Security Incentives and Advertising Fraud
Details are in the article, but here’s the general idea:
Let’s follow the flow of the users:
- Scammer buys user traffic from PornoXo.com and sends it to HQTubeVideos.
- HQTubeVideos loads, in invisible iframes, some parked domains with innocent-sounding names (relaxhealth.com, etc).
- In the parked domains, ad networks serve display and PPC ads.
- The click-fraud sites click on the ads that appear within the parked domains.
- The legitimate publishers gets invisible/fraudulent traffic through the (fraudulently) clicked ads from parked domains.
- Brand advertisers place their ad on the websites of the legitimate publishers, which in reality appear within the (invisible) iframe of HQTubeVideos.
- AdSafe detects the attempted placement within the porn website, and prevents the ads of the brand publisher from appearing in the legitimate website, which is hosted within the invisible frame of the porn site.
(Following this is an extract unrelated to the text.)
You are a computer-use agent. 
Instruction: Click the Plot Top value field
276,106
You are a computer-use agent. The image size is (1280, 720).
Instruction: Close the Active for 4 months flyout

Notice how nicely orchestrated is the whole scheme: The parked domains “launder” the porn traffic. The ad networks place the ads in some legitimately-sounding parked domains, not in a porn site. The publishers get traffic from innocent domains such as RelaxHealth, not from porn sites. The porn site loads a variety of publishers, distributing the fraud across many publishers and many advertisers.
The most clever part of this is that it makes use of the natural externalities of the Internet.
And now let’s see who has the incentives to fight this. It is fraud, right? But I think it is well-executed type of fraud. It targets and defrauds the player that has the least incentives to fight the scam.
Who is affected? Let’s follow the money:
- The big brand advertisers (Continental, Coca Cola, Verizon, Vonage,…) pay the publishers and the ad networks for running their campaigns.
- The publishers pay the ad network and the scammer for the fraudulent clicks.
- The scammer pays PornoXo and TrafficHolder for the traffic.
The ad networks see clicks on their ads, they get paid, so not much to worry about. They would worry if their advertisers were not happy. But here we have a piece of genius:
The scammer did not target sites that would measure conversions or cost-per-acquisition. Instead, the scammer was targeting mainly sites that sell pay-per-impression ads and video ads. If the publishers display CPM ads paid by impression, any traffic is good, all impressions count. It is not an accident that the scammer targets publishers with video content, and plenty of pay-per-impression video ads. The publishers have no reason to worry if they get traffic and the cost-per-visit is low.
Effectively, the only one hurt in this chain are the big brand advertisers, who feed the rest of the advertising chain.
Do the big brands care about this type of fraud? Yes and no, but not really deeply. Yes, they pay for some “invisible impressions”. But this is a marketing campaign. In any case, not all marketing attempts are successful. Do all readers of Economist look at the printed ads? Hardly. Do all web users pay attention to the banner ads? I do not think so. Invisible ads are just one of the things that make advertising a little bit more expensive and harder. Consider it part of the cost of doing business. In any case, compared to the overall marketing budget of these behemoths, the cost of such fraud is peanuts.
The big brands do not want their brand to be hurt. If the ads do not appear in places inappropriate for the brand, things are fine. Fighting the fraud publicly? This will just associate the brand with fraud. No marketing department wants that.